Constellium CEO Jean-Marc Germain believes their SmartMelt furnaces will help their Ravenswood Facility be more efficient, emit less greenhouse gases, make better use of recycled scrap aluminum, and improve the safety of the workplace by using a hands-free casting process. The company began testing SmartMelt furnaces nearly four years ago, with trials in using hydrogen beginning in 2022.
“The casthouse of the future is here,” Germain said. “The SmartMelt technology is a way for us to automate our processes, better control our processes, and use artificial intelligence as well to be able to get to the products we need in a faster, more productive and safer ways, whilst consuming less energy. So, this is really paving the way for a plant that is going to have a competitive advantage for many, many years.”
The company also plans to use the $75 million to build a training and wellness center for its employees and their families, including on-site childcare, as well as reinvesting in the local Ravenswood/Jackson County community.
Constellium’s 200-page application was submitted to the U.S. Department of Energy’s Office of Clean Energy Demonstrations for its Industrial Demonstrations Program.
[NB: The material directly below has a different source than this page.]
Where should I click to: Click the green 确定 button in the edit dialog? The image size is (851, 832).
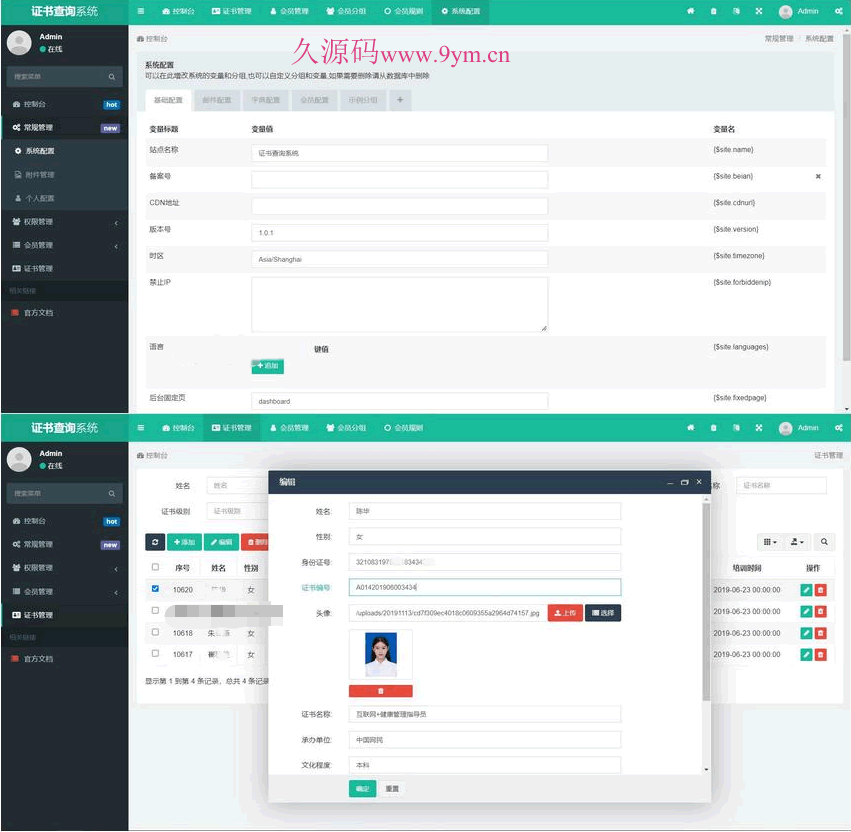362,789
Anderson – who is also the executive director of the Interagency Working Group on Coal and Power Plant Communities and Economic Revitalization – is a Ripley High School graduate whose first job was at Constellium. He said he was proud to be announcing the projects on behalf of the U.S. Department of Energy.
“It’s really exciting to see Constellium partnering with the Department of Energy and investing in this site to move it forward as the first SmartMelt furnace in the United States,” Anderson said. “Anchor facilities, anchor plants, anchor manufacturing – like here at Constellium – not only affects the very local region, but it is an anchor to the economy of the entire region.”
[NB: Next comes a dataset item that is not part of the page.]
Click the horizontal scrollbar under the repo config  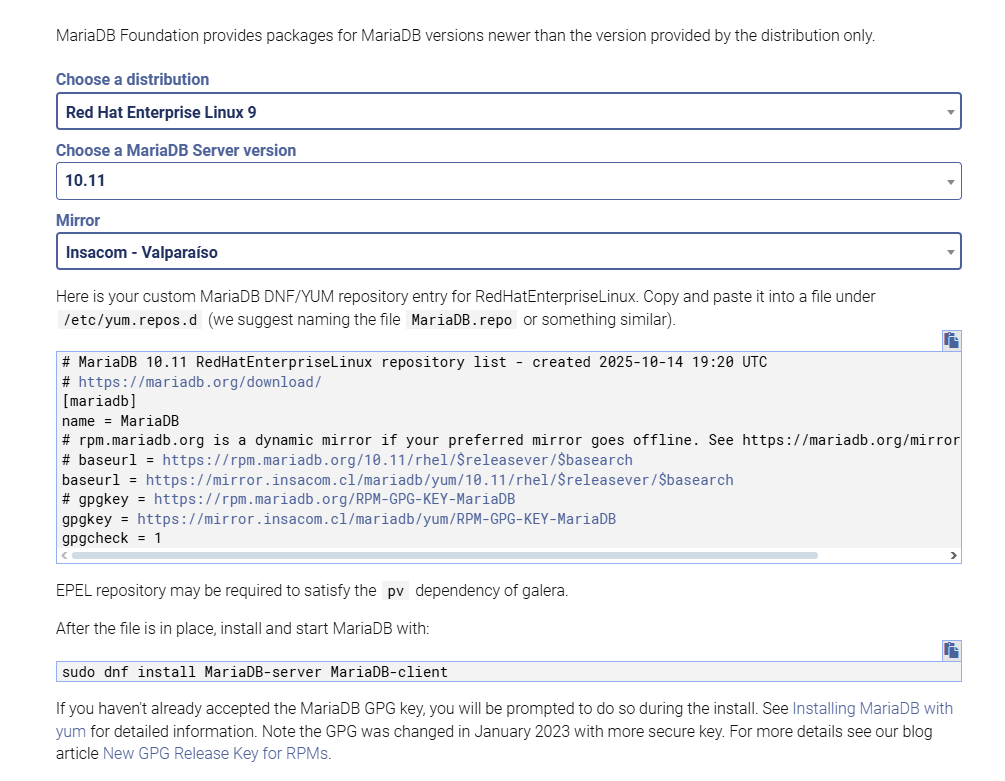pyautogui.click(x=445, y=555)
Manchin said Constellium will also receive $23 million through the fiscal year 2024 bipartisan appropriations package passed by Congress Saturday morning to renovate and re-open closed casting units at Constellium.
Carmichael, a Jackson County native whose father worked at the plant, praised Manchin and the U.S. Department of Energy for seeing the potential in the area. Just down the road, BHE Renewables and Precision Castparts Corp. – both owned by Berkshire Hathaway – are building a new titanium melt facility powered by solar energy. The project – considered to be a first-of-its-kind renewable energy microgrid-powered industrial site – will manufacture parts for the aerospace industry.
“This area now will be the world’s low carbon, green energy, aerospace hub,” Carmichael said. “It just feels so good to be a part of this and to look out and see you workers and know you’ll make us so proud … You will make this plant shine and it will be such a great testament to the workers and the workforce and what’s occurring in our county and our state and our nation.”
Following Monday’s announcement, Manchin, Anderson, and Carmichael were taken on a tour of Constellium’s casthouse and shown where the future SmartMelt furnace and equipment will be located.